Stored data
**********

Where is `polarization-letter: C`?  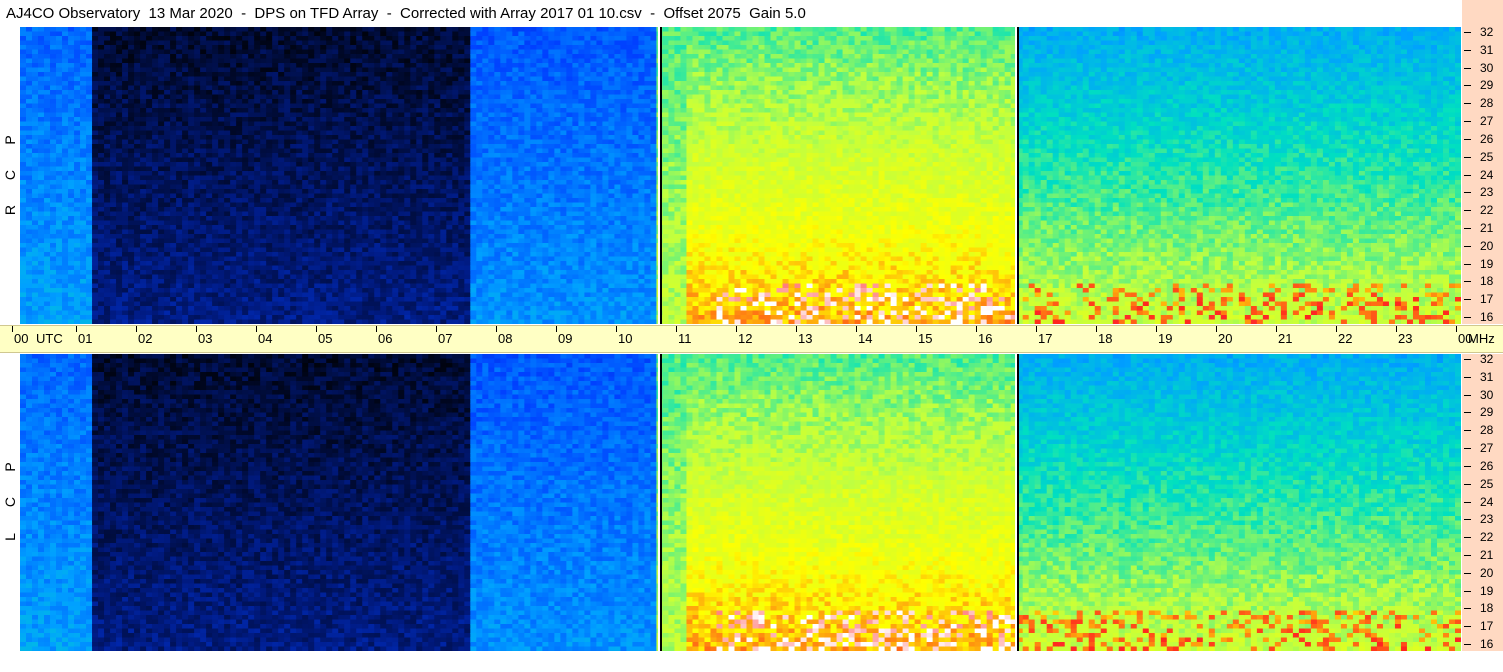 polarization-letter: C is located at coordinates (10, 175).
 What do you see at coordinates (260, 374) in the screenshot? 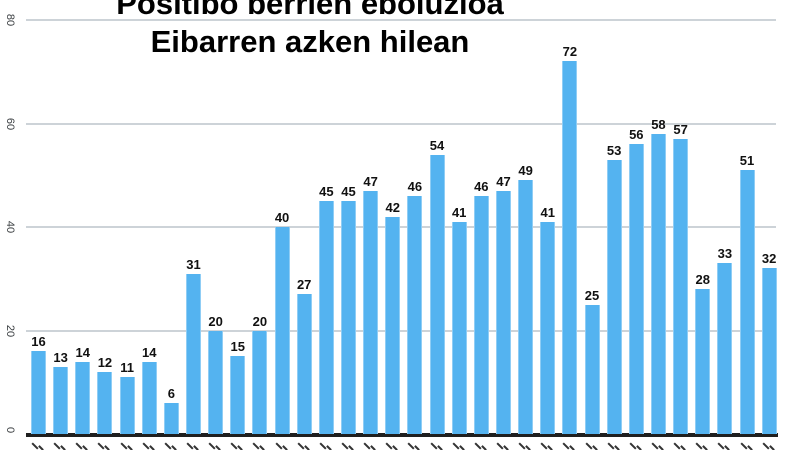
I see `bar-11: 20` at bounding box center [260, 374].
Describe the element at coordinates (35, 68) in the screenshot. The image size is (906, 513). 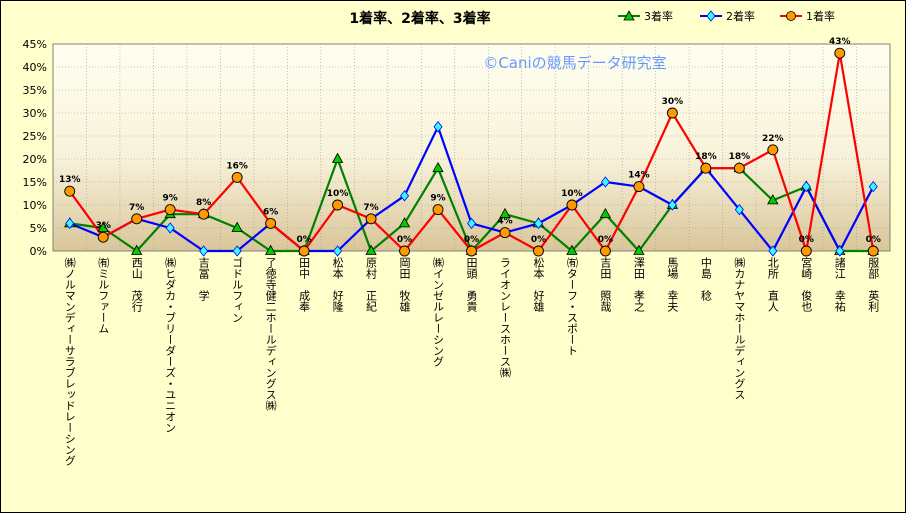
I see `y-tick-label: 40%` at that location.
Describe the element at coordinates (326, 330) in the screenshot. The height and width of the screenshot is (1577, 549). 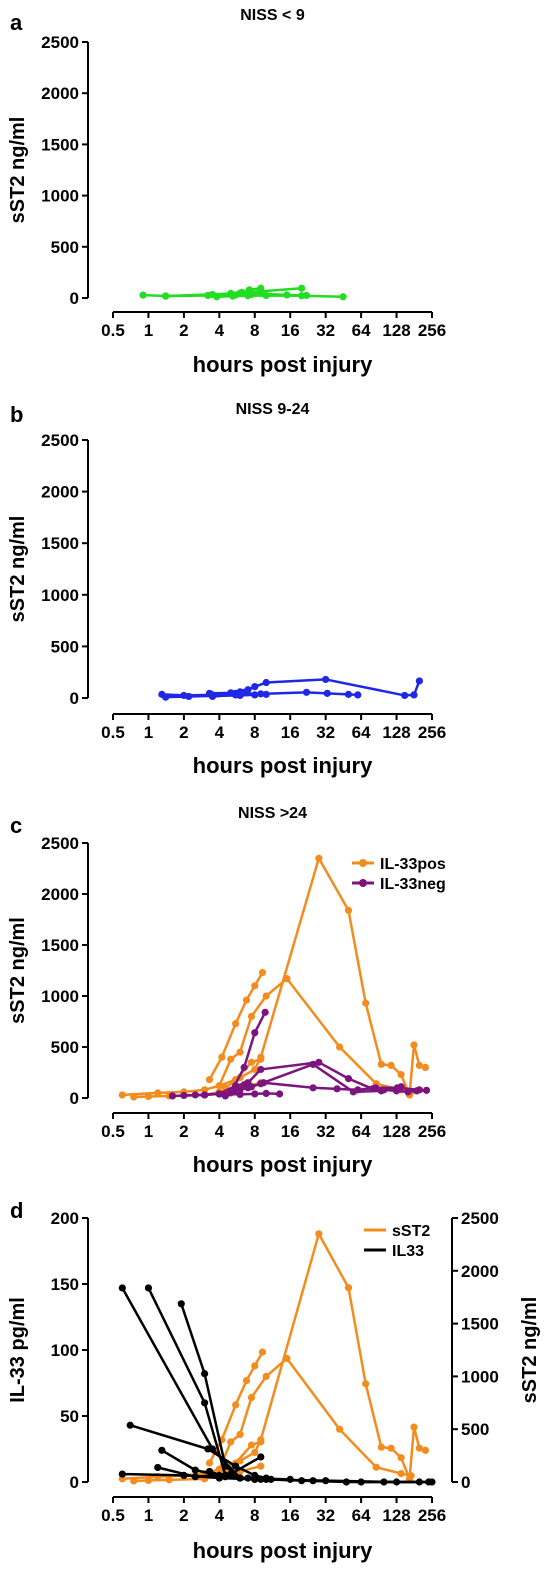
I see `x-tick-label: 32` at that location.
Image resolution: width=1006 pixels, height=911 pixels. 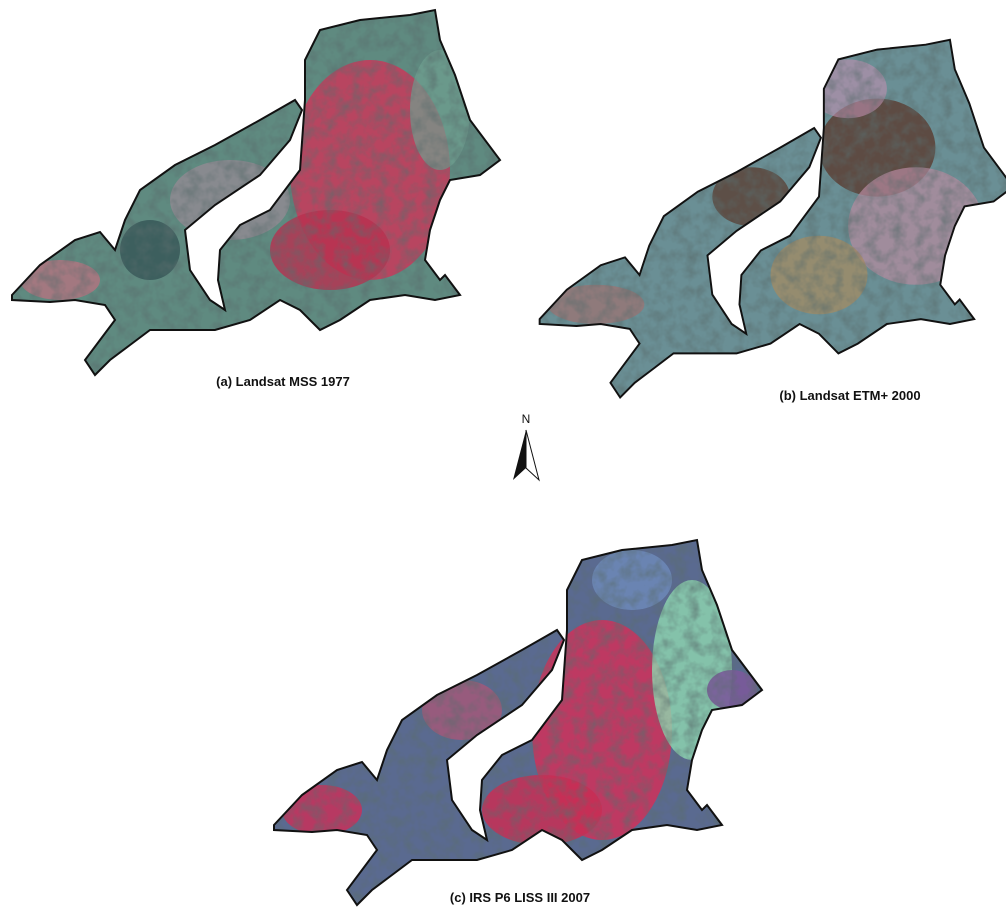 I want to click on panel-label: (b) Landsat ETM+ 2000, so click(x=850, y=396).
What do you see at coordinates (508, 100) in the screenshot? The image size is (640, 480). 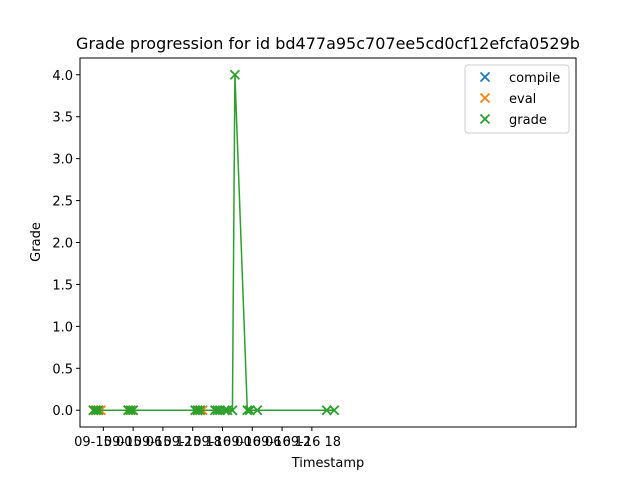 I see `legend-item-eval: eval` at bounding box center [508, 100].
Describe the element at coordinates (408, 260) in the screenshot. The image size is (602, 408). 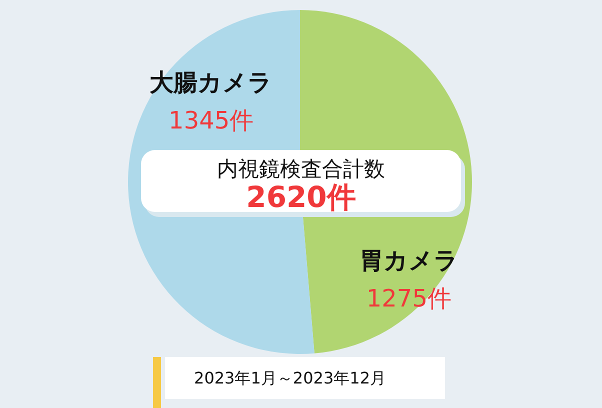
I see `slice-label: 胃カメラ` at that location.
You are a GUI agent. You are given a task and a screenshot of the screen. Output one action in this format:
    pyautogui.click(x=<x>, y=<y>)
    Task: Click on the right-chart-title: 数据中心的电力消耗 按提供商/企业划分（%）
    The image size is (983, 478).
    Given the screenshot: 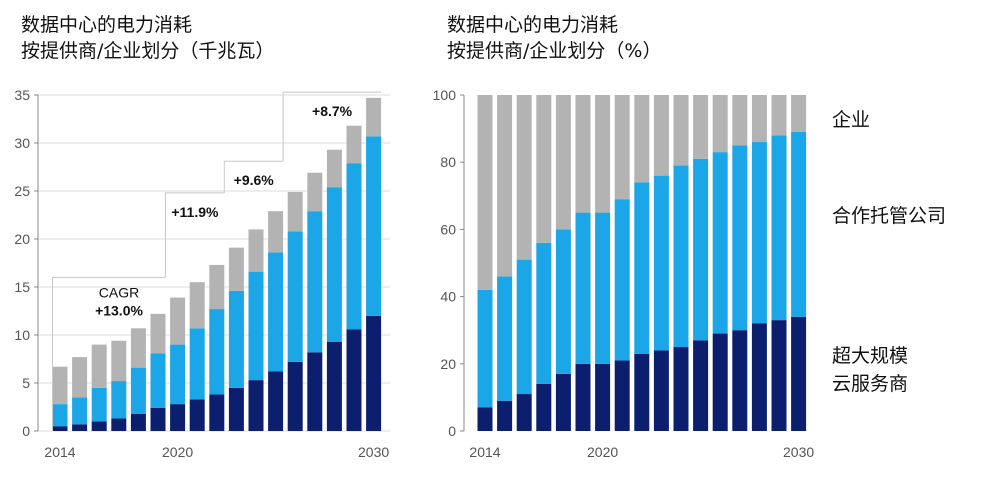 What is the action you would take?
    pyautogui.click(x=554, y=38)
    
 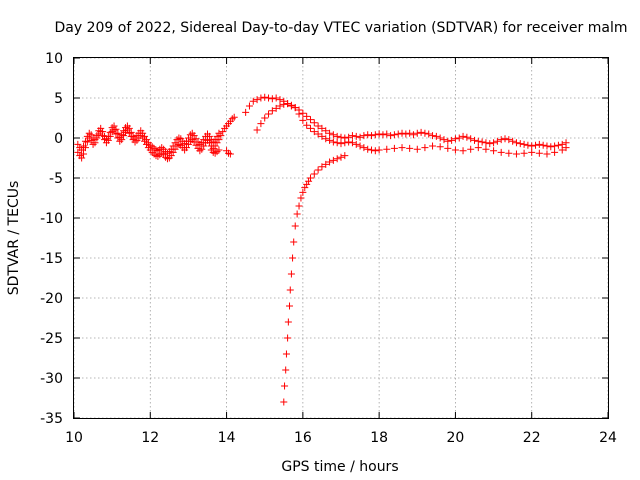 What do you see at coordinates (52, 299) in the screenshot?
I see `y-tick-label: -20` at bounding box center [52, 299].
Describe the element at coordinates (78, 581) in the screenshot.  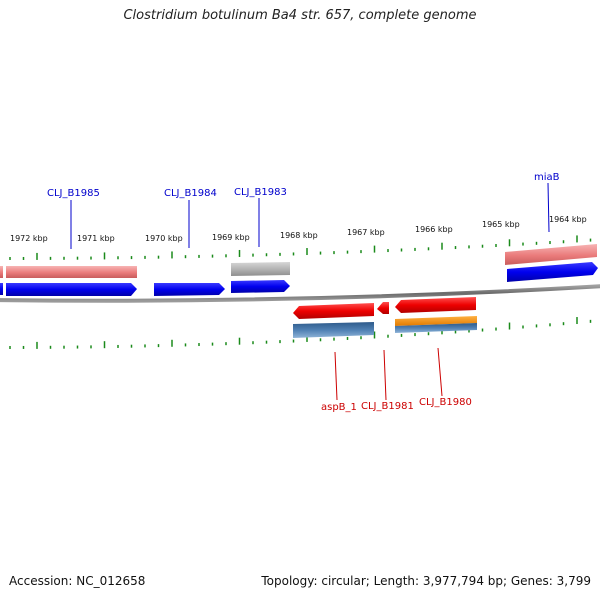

**********

## PROBLEM DESCRIPTION
Return verbatim the items from the line containing "What do you see at coordinates (52, 299)" through the final line of the items, with both ends included. Omit the pictures.

## ANSWER BOX
  What do you see at coordinates (52, 299) in the screenshot?
I see `y-tick-label: -20` at bounding box center [52, 299].
Describe the element at coordinates (78, 581) in the screenshot.  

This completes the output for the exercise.